2018, PG-13, 103 min. Directed by Charles Stone III. Starring Kyrie Irving, Lil Rel Howery, Shaquille O'Neal, Reggie Miller, Nate Robinson, Chris Webber, Erica Ash, Lisa Leslie, Nick Kroll, Tiffany Haddish.
REVIEWED By Matthew Monagle, Fri., July 6, 2018
The 1990s were a banner decade for professional basketball players looking to establish themselves as actors. From Shaquille O’Neal (Kazaam) to Michael Jordan (Space Jam) to Ray Allen (He Got Game), NBA stars could be found in blockbusters and prestige pictures alike, often accompanied by marketing campaigns that leaned heavily on their celebrity to promote the film. With that in mind, the biggest surprise about Uncle Drew isn’t that Lionsgate has funded a feature-length adaptation of a popular Pepsi commercial, but that it’s taken someone this long to recycle that idea. Believe it or not, it still kinda works.
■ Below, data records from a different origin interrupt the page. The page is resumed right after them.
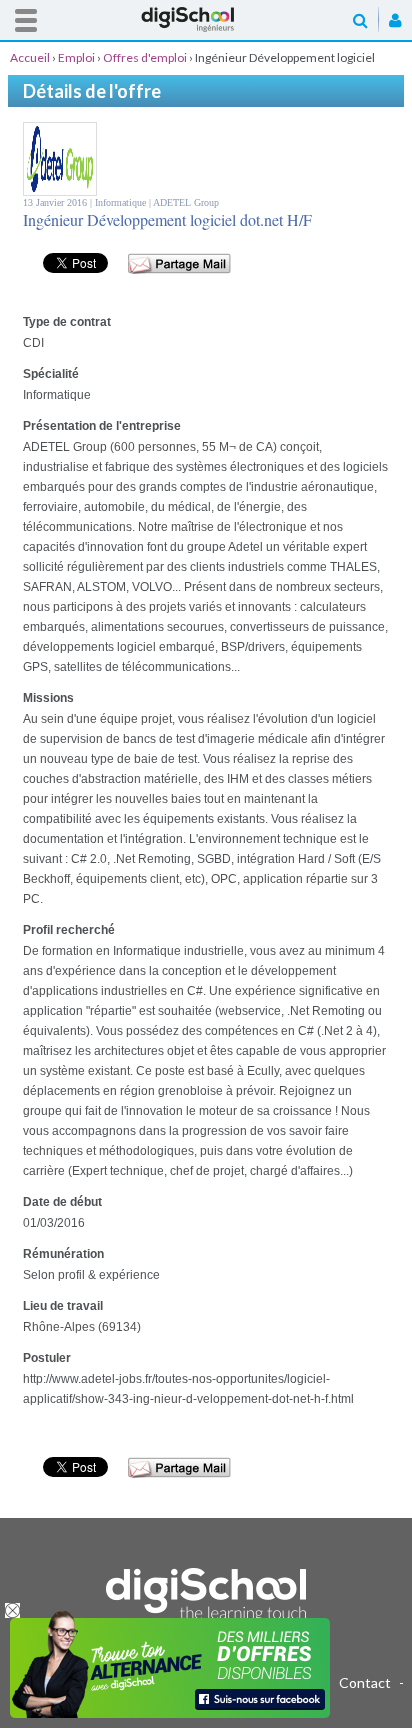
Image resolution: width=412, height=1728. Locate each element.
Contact (365, 1682)
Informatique (122, 202)
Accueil (206, 19)
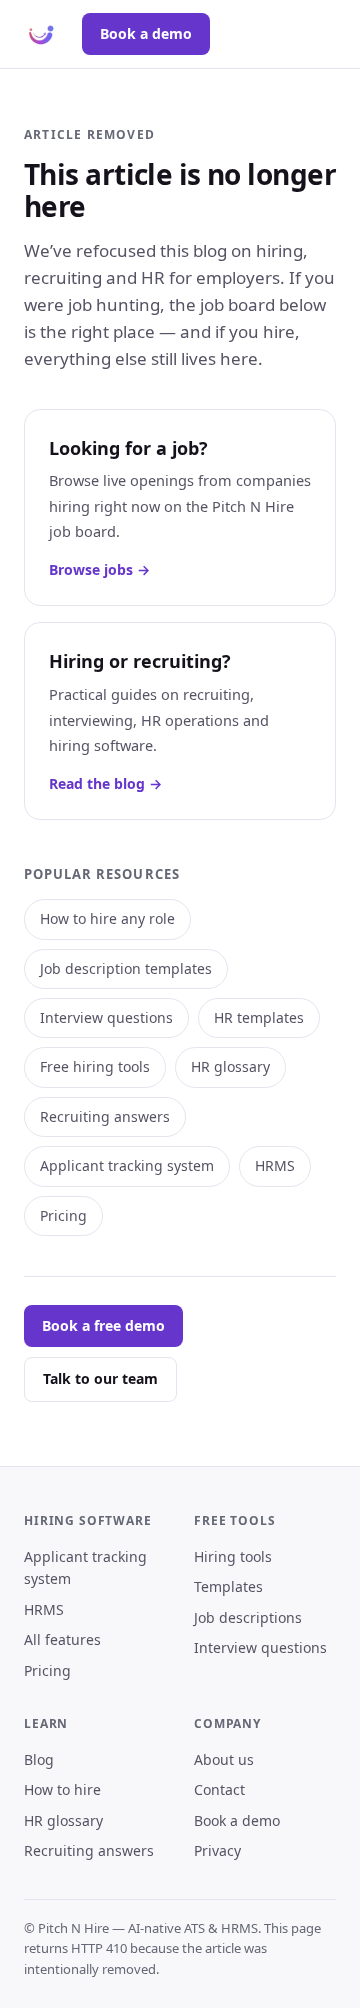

Ever since he cost his team the championship game in middle school, Dax (Howery) has been willing to leverage everything to become the coach of a successful outdoor basketball team. When his old rival (Kroll) steals his best players out from under him, Dax goes in search of the streetball legend Uncle Drew (Irving), a former phenom who has spent decades out of the spotlight. To Dax’s delight, Drew agrees to help him win this year’s streetball championship, but there’s a catch: Dax must help Drew track down each of his teammates from the Sixties so they can win (or lose) together one last time.
The big draw of Uncle Drew, of course, is watching professional athletes try their hand at physical comedy under layers of silicon. Surprisingly, these performances are often the best part of the movie. O’Neal is old hat at this type of movie, but it’s relative newcomers like Chris Webber and Reggie Miller that steal the show. Howery also holds his own as a comedy leading man, showing that his breakout role as conspiracy theorist TSA agent Rod in Jordan Peele’s Get Out was no fluke. Together, Howery and his cadre of newly minted actors wring a surprising amount of humor – and even a few heartfelt moments – out of the movie’s slight premise.
Since Uncle Drew is an unapologetic throwback to Nineties comedy, you can also expect a steady barrage of self-referential humor. In one memorable scene, Preacher (Webber) is gently chided about the number of time-outs in the game, a callback to Webber’s disastrous mental lapse during the 1993 NCAA championship game. Even Howery’s character gets into the action, quipping that he’s afraid to get in a car with white strangers ever since he saw Get Out.
Of course, Nineties nostalgia cuts both ways, and the story elements that make this all so pleasantly familiar also limit its creativity. If the humor seems modeled after Nineties blockbusters like Last Action Hero and Space Jam, the storyline bears more in common with children’s sports movies. Uncle Drew also commits the major sin of relegating Tiffany Haddish to the role of shrewish ex-girlfriend. For better and worse, Uncle Drew feels like the kind of movie that would’ve cleaned up in the summer of 1998. We’ll see how well its game holds up 20 years later.